De Veel van onze inspanningen zijn er op gericht het de koeien zoveel mogelijk naar de zin te maken: lekker en voldoende voer, een ruime en comfortabele stal, en lekker de wei in zodra het kan.
Als biologisch bedrijf kiezen we met de fokkerij voor een gezonde, robuuste en sobere koe. Dat is niet per se de koe met de hoogste melkproductie, maar het is een koe die gezond is, en een koe die goed kan omgaan met het relatief structuurrijke gras dat in onze kruidenrijke weilanden groeit.
In dit filmpje zie u hoe de koeien op 7 april 2023 weer voor het eerst naar buiten mochten.
De kalveren en de pinken
Om melk te geven krijgen alle koeien elk jaar een kalfje. Van deze nieuwe aanwas blijft ongeveer een derde op het bedrijf, oftewel zo’n driekwart van alle vrouwelijke kalveren. Zo’n vrouwelijk kalf noemen wij een ‘kuisje’.
Slechts bij uitzondering blijft een mannelijk kalf – een stiertje – op het bedrijf. Dit doen wij bijvoorbeeld als het kalf genetisch gezien uit kan groeien tot een goede fokstier.

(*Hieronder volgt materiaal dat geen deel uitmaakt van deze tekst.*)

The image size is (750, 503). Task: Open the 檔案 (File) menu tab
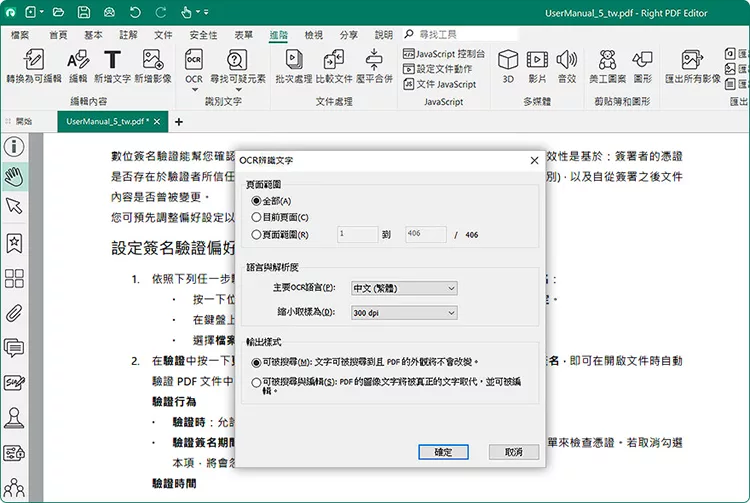[20, 35]
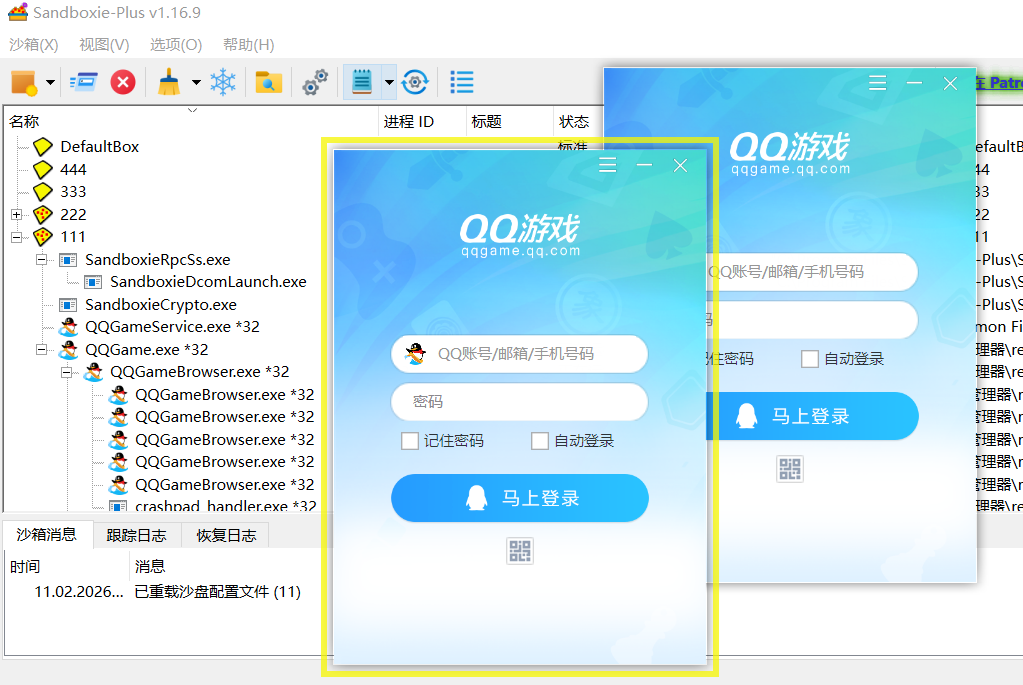The width and height of the screenshot is (1023, 685).
Task: Open the 选项(O) menu
Action: [176, 45]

De kuisjes groeien op om uiteindelijk de nieuwe generatie melkkoeien te worden. In de leeftijd van 0 – 1 jaar noemen we deze dieren kalveren. Van 1 – 2 jaar noemen we het ‘pinken’. In het derde levensjaar, gemiddeld zo rond 2 jaar en 2 maanden, krijgen ze hun eerste kalf.

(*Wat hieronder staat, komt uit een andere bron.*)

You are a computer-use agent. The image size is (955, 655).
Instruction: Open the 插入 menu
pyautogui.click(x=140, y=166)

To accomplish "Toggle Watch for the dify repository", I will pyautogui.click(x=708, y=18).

Een eerstekalfskoe (een koe die in haar leven tot nog toe 1 kalf heeft gekregen) heet een ‘vaars’, een tweedekalfskoe heet een ‘schot’, daarna zijn de bijnamen op, en heet de koe gewoon koe.
De kalveren blijven op ons bedrijf vaak de eerste dagen bij de moeder. Dan worden ze gescheiden. Het kalf verhuist naar een eenlingbox (te vergelijken met een wiegje bij mensen). Op dit moment zijn de kalveren nog niet sociaal, en zijn ze vooral gericht op melk drinken en slapen. Het kalf leert uit de emmer drinken.
Na een week in de eenlingbox zetten we het kalf in een strohok met andere kalfjes. Daar blijven ze een maand of 2, en daarna verhuizen ze met elkaar naar de ligboxen. Dit is een loopstal, met roostervloer en ligboxen waar ze naar keuze in kunnen gaan liggen. Dit lijkt op de huisvesting van de volwassen koeien, alleen met kleinere maatvoering.
Overigens bevinden de eenlingboxen, de strohokken en de jongvee-ligboxen zich alle in dezelfde stal, waar ook de volwassen koeien komen. Dus hoewel moederkoe en kalf gescheiden zijn, zien ze elkaar nog wel steeds.
Afhankelijk van het seizoen gaat het jongvee ook naar buiten, de wei in. De jongste kalveren moeten dan nog wennen aan verschijnselen als een sloot, een hek, en bijvoorbeeld ook: schrikdraad.
Wanneer de pinken circa 1 jaar en 4 maanden oud zijn, krijgen ze bezoek van de stier. Bij de volwassen koeien maken we meestal gebruik van kunstmatige inseminatie, maar bij de pinken meestal niet.